> [Given problem]:
Count the lines in the records below that contain the string "text", treating uppercase and lowercase as different, and reply with only the number.

> [Data provided]:
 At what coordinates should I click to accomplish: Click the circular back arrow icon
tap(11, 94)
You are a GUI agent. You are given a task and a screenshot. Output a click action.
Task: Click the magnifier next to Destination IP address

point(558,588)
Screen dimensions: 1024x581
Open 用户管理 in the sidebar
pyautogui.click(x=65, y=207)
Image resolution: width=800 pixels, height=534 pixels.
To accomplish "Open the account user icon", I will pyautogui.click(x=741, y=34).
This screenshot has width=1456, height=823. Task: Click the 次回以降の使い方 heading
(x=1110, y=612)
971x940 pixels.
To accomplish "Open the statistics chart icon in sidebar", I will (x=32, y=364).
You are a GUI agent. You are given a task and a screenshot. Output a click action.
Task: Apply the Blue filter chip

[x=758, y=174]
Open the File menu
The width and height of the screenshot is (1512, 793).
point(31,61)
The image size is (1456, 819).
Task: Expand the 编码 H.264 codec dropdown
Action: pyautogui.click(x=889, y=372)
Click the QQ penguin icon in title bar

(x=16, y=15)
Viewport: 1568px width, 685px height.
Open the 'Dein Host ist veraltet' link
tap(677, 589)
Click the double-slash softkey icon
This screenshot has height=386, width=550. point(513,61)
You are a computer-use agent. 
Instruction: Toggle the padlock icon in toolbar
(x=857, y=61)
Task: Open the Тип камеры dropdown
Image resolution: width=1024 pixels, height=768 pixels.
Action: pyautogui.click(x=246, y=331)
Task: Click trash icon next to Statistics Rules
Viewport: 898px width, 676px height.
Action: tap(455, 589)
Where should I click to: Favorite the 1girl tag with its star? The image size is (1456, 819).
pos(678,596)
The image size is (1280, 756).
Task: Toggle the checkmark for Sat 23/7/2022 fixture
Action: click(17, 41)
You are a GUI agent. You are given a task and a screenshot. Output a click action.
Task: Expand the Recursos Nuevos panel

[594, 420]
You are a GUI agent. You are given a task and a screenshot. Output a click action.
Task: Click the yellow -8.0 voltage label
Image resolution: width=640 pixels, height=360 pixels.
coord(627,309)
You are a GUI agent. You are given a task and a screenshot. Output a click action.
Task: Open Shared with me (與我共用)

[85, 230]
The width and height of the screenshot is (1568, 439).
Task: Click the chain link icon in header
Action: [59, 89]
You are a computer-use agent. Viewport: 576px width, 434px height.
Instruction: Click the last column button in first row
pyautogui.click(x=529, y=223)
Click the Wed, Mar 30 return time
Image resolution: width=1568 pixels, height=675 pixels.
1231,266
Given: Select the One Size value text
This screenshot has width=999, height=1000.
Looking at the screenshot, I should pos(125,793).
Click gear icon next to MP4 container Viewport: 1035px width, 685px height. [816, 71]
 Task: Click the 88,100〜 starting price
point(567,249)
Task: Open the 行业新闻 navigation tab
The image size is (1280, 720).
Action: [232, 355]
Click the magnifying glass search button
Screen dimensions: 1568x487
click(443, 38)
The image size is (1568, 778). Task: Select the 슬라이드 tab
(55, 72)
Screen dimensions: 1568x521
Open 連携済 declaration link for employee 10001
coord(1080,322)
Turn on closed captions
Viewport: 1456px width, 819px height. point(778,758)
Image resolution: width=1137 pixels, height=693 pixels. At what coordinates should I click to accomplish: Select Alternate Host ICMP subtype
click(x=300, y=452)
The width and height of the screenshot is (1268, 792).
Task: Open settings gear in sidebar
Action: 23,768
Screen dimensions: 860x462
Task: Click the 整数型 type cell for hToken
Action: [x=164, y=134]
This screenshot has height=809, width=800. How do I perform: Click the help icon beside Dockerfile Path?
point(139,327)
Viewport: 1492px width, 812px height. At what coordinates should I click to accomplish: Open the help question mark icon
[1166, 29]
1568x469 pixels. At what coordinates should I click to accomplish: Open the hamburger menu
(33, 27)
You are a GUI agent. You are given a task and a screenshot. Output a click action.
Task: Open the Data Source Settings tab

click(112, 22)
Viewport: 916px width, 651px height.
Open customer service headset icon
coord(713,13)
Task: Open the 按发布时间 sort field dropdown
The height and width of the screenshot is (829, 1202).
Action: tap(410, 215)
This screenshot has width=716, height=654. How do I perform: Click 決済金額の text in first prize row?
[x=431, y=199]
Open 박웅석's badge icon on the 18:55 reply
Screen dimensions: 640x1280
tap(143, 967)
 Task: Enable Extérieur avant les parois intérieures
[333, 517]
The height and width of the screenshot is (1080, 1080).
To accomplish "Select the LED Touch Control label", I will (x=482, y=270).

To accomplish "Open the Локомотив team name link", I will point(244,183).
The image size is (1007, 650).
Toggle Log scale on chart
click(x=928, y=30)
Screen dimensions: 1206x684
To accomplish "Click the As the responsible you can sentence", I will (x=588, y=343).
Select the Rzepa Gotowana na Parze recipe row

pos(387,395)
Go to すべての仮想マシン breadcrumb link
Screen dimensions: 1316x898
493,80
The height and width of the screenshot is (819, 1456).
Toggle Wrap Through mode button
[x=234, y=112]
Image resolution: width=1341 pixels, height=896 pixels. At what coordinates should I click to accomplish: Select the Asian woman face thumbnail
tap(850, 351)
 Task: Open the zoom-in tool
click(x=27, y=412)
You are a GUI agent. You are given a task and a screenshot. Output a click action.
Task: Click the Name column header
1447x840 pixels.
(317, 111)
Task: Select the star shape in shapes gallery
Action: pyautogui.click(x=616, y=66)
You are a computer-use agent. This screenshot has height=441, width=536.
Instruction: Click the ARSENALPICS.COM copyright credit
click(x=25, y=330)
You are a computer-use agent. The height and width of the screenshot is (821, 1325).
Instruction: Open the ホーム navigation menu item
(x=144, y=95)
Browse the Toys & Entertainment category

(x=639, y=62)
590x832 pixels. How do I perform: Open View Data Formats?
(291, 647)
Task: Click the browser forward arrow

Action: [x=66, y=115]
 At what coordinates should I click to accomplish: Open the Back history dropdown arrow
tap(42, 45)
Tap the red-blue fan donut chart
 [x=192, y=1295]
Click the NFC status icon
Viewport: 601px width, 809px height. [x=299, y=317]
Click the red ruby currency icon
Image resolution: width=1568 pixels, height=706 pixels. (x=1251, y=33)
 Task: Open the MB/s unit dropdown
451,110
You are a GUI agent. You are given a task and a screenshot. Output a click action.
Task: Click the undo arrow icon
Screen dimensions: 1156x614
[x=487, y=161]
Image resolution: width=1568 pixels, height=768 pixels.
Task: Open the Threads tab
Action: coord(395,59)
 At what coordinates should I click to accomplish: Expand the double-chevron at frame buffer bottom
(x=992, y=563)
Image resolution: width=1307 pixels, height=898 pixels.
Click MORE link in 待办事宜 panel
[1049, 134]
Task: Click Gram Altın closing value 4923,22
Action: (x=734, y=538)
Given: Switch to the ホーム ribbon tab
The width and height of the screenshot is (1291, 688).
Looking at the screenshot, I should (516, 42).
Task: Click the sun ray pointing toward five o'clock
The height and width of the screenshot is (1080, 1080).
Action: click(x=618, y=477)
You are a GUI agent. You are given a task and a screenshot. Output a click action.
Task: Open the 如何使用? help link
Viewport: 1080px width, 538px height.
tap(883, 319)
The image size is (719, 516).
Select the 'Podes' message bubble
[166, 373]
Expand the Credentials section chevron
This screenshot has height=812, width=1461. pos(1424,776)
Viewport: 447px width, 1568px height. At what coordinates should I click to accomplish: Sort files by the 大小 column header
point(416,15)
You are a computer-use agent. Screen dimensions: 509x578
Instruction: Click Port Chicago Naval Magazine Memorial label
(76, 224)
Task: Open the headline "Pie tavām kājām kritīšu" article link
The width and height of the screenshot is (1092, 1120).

> [Task response]:
2